▸ **THE TASK**:
In the records below, find every line that contains the string "section" and report each of those lines in full. Treat the match as case-sensitive.

▸ **Element and text position data**:
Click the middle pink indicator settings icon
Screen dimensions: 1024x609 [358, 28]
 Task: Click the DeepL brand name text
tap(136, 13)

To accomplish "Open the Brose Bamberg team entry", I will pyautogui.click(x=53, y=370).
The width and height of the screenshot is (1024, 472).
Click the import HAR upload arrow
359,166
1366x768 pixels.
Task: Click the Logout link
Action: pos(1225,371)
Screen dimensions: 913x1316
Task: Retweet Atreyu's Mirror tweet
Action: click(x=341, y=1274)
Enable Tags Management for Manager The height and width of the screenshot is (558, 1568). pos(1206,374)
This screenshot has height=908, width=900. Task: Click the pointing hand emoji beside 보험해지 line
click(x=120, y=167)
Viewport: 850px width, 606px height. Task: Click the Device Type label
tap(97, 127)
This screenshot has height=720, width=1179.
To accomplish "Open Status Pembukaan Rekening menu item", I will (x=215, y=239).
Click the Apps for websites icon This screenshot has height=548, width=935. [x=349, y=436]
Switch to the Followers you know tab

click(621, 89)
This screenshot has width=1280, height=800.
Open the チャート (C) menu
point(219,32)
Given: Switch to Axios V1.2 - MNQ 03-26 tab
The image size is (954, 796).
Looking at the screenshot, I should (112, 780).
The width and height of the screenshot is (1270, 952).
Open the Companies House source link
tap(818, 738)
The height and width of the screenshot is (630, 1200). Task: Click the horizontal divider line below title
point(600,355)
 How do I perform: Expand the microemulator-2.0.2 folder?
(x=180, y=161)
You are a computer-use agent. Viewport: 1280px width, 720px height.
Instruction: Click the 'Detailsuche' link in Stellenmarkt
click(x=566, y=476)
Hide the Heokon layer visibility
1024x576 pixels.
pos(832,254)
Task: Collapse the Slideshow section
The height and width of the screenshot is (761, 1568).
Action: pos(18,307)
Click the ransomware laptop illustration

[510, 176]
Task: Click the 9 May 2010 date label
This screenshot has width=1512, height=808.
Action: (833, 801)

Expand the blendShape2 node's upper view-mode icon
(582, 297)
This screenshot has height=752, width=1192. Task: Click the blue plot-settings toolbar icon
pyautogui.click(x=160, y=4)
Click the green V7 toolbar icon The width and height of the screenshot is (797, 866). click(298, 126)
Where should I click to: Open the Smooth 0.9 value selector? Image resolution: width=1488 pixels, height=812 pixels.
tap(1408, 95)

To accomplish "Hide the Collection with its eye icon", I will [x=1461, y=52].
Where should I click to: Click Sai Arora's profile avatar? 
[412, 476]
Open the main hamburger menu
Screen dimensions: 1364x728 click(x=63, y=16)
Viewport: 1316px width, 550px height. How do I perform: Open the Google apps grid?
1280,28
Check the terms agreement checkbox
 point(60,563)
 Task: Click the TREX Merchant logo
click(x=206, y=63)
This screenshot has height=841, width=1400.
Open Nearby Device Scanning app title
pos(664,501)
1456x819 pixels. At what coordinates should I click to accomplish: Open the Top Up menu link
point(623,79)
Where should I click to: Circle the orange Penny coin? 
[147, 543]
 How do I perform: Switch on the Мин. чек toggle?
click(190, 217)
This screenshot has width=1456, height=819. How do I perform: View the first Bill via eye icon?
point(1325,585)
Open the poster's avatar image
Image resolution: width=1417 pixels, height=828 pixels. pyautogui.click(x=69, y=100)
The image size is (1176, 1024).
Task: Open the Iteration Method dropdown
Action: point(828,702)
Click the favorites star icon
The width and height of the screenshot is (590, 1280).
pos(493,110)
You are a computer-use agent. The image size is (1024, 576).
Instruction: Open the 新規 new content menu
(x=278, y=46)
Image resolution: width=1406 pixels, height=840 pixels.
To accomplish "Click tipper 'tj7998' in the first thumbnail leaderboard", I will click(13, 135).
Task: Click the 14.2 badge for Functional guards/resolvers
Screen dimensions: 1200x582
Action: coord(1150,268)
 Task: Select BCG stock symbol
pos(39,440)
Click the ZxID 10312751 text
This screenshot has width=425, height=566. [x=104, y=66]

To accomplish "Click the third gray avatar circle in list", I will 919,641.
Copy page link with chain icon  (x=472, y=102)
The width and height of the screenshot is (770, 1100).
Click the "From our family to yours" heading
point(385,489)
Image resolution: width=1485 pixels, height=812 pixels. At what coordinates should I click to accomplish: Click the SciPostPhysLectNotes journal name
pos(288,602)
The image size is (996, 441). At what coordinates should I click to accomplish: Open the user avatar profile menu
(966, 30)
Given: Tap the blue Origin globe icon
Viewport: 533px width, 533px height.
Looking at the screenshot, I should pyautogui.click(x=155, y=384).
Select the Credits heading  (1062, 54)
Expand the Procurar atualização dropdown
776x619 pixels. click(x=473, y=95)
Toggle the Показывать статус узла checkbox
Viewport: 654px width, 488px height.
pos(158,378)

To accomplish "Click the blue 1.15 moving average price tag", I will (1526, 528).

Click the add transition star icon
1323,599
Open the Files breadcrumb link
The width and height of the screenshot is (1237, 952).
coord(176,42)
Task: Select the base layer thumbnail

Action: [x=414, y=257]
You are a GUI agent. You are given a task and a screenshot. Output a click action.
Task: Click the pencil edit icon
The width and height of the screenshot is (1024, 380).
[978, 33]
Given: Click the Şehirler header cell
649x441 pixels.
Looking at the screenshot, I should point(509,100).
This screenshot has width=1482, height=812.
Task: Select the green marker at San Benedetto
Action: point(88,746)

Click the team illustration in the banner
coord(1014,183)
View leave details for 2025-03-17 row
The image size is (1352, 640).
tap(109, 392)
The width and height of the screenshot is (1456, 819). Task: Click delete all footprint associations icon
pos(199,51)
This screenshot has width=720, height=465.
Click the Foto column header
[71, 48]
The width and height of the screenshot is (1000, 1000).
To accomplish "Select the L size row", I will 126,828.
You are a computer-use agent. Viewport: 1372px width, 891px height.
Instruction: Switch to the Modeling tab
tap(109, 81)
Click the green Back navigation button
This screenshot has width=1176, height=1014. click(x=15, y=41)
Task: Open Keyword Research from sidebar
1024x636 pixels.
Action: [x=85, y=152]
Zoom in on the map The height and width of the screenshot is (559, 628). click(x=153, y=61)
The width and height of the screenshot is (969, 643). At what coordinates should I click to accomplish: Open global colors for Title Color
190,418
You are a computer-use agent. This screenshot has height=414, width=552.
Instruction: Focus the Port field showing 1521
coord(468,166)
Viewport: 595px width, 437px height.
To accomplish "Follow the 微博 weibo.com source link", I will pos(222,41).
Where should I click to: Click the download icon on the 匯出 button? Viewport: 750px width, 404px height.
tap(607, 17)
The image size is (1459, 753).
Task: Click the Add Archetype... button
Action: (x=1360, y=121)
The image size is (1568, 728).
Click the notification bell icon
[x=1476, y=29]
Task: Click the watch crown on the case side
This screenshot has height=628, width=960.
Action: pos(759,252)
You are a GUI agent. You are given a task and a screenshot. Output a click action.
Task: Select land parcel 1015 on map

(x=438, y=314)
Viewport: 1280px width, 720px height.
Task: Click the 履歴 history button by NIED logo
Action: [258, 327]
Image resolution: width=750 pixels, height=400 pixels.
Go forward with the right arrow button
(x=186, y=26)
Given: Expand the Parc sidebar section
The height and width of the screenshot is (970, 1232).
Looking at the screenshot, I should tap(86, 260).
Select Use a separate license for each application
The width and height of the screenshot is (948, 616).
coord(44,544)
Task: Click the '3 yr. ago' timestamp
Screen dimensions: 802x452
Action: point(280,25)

▸ **ANSWER FOR THIS EXERCISE**:
Task: Collapse the Slideshow section
Given: Expand the Parc sidebar section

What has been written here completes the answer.